Document excerpt:
↓
Interact with a large-language model (LLM) or vision-language model (VLM) in a chat box. More...

Public Member Functions
	__init__ (self)
	Constructor.

	init (self)
	JeVois optional extra init once the instance is fully constructed.

	uninit (self)
	JeVois optional extra un-init before destruction.

	setModel (self, name)

	runmodel (self)
	Run the LLM model asynchronously.

	processGUI (self, inframe, helper)
	Process function with GUI output on JeVois-Pro.

Public Attributes
	chatbox

	messages

	client

	statusmsg

	waitmsg

	pc

	modelname

	setModel

	task

	generator

	currmsg

Detailed Description

Interact with a large-language model (LLM) or vision-language model (VLM) in a chat box.

This module uses the ollama framework from https://ollama.com to run a large language model (LLM) or vision language model (VLM) right inside the JeVois-Pro camera. The default model is tinydolphin, an experimental LLM (no vision) model with 1.1 Billion parameters, obtained from training the TinyLlama model on the popular Dolphin dataset by Eric Hartford.

For now, the model runs fairly slowly and on CPU (multithreaded).

Try asking questions, like "how can I make a ham and cheese sandwich?", or "why is the sky blue?", or "when does summer start?", or "how does asyncio work in Python?"
↑
What to work on:
1) Name each public member function listed in the JeVois chat module reference above.
2) Extend the JeVois chat module reference, picking up right after its final sentence.

Information provided:
↓
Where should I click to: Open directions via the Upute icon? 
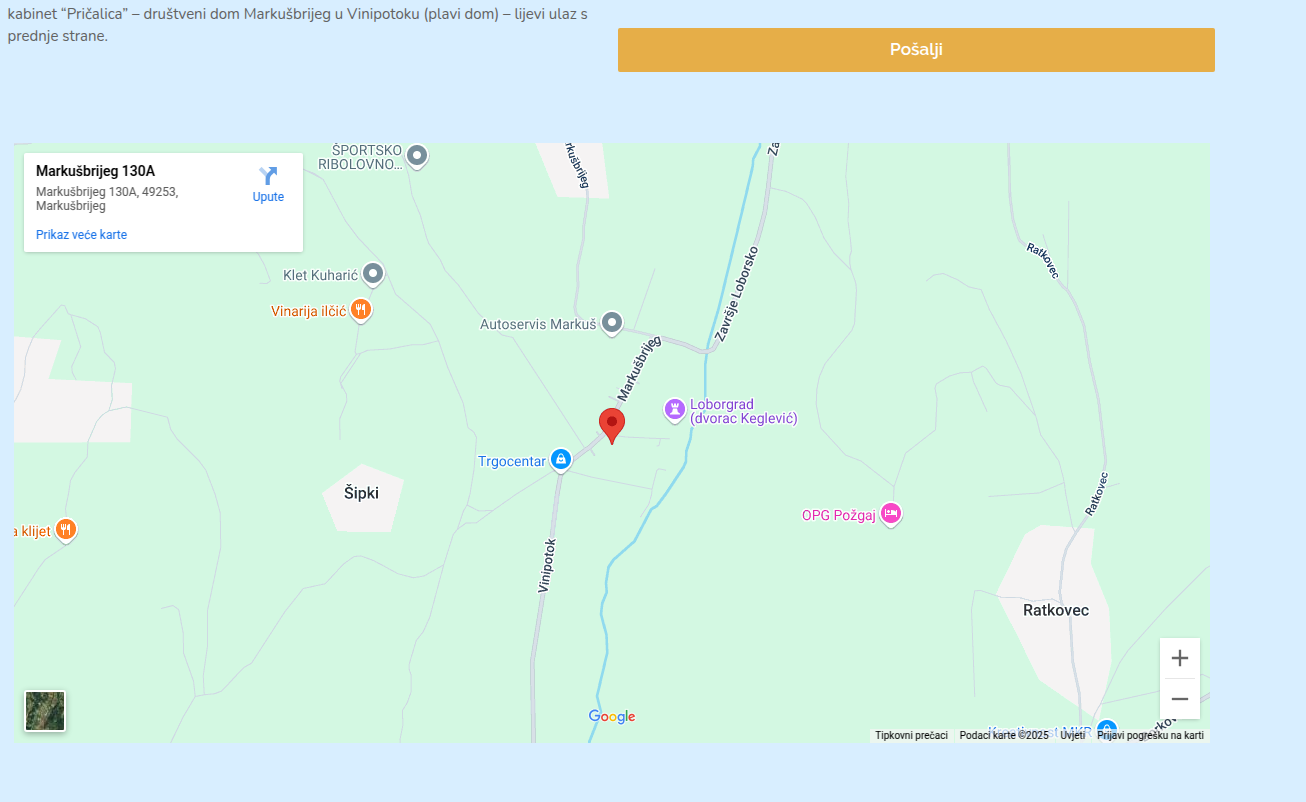(x=268, y=184)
↑
Results:
1)
__init__ (self)
init (self)
uninit (self)
setModel (self, name)
runmodel (self)
processGUI (self, inframe, helper)

2)
Also pre-loaded on microSD is moondream2 with 1.7 Billion parameters, a VLM that can both answer text queries, and also describe images captured by JeVois-Pro, and answer queries about them. However, this model is very slow as just sending one image to it as an input is like sending it 729 tokens... So, consider it an experimental feature for now. Hopefully smaller models will be available soon.

With moondream, you can use the special keyword /videoframe/ to pass the current frame from the live video to the model. You can also add more text to the query, for example:

user: /videoframe/ how many people? moondream: there are five people in the image.

If you only input /videoframe/ then the following query text is automatically added: "Describe this image:"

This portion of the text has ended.